Pasi Holm of Pellervo Economic Research Institute believes eroding purchasing power has contributed to the decline in alcohol consumption. Alcohol consumption in Finland has declined hand-in-hand with the erosion of the purchasing power of Finns. On Wednesday, the Finnish Hospitality Association (MaRa) revealed that revenue from the alcohol tax in 2013 was 93 million euros lower than anticipated by the Government in its budget draft.

Pasi Holm, the managing director of Pellervo Economic Research Institute, believes the lower-than-expected revenue is chiefly attributable to the deteriorating purchasing power.

“I believe the poor yield is a result of people no longer being able to consume. They spend money more frugally and consider their [consumption habits] more carefully. This has also resulted in a decline in alcohol consumption,” Holm explains.

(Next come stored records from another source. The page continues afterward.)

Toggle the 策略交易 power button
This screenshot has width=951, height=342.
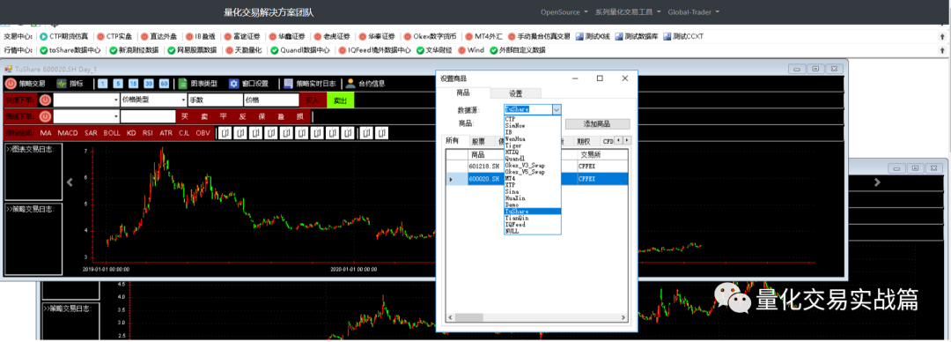click(x=11, y=84)
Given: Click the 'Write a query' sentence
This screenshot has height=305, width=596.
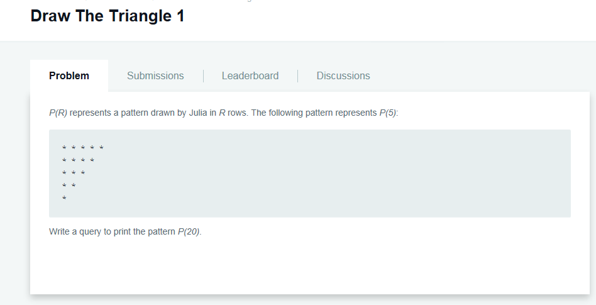Looking at the screenshot, I should click(125, 231).
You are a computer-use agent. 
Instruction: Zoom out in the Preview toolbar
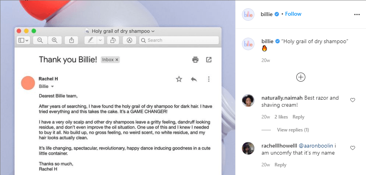pyautogui.click(x=40, y=40)
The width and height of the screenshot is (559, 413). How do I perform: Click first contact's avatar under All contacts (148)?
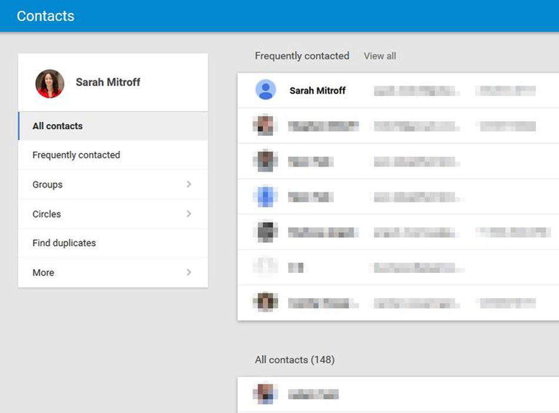coord(265,394)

Roughly half of the deficit in the tax revenue, he views, is attributable to the eroding purchasing power, while alcohol tax hikes and personal imports from Estonia each account for one-quarter of it.

However, Holm also rejects the claim by MaRa that alcohol tax hikes present no benefits for Finland.

“Revenue from alcohol tax will increase very slowly, because the purchasing power of earners isn't exactly growing and the wage hikes planned for this year are very moderate. I would estimate that if the income of households grew by ten per cent in the long term, alcohol consumption would increase as much.”

“If the price of alcohol rose by ten per cent, consumption would fall by seven per cent. The price hikes may promote [personal] imports, but tax hikes always present benefits for the public economy – even if some of the benefits end up elsewhere,” argues Holm.

Holm views that any further alcohol tax hikes should be very moderate and maybe only target wines and spirits, which are not imported from Estonia to the extent milder alcoholic beverages are.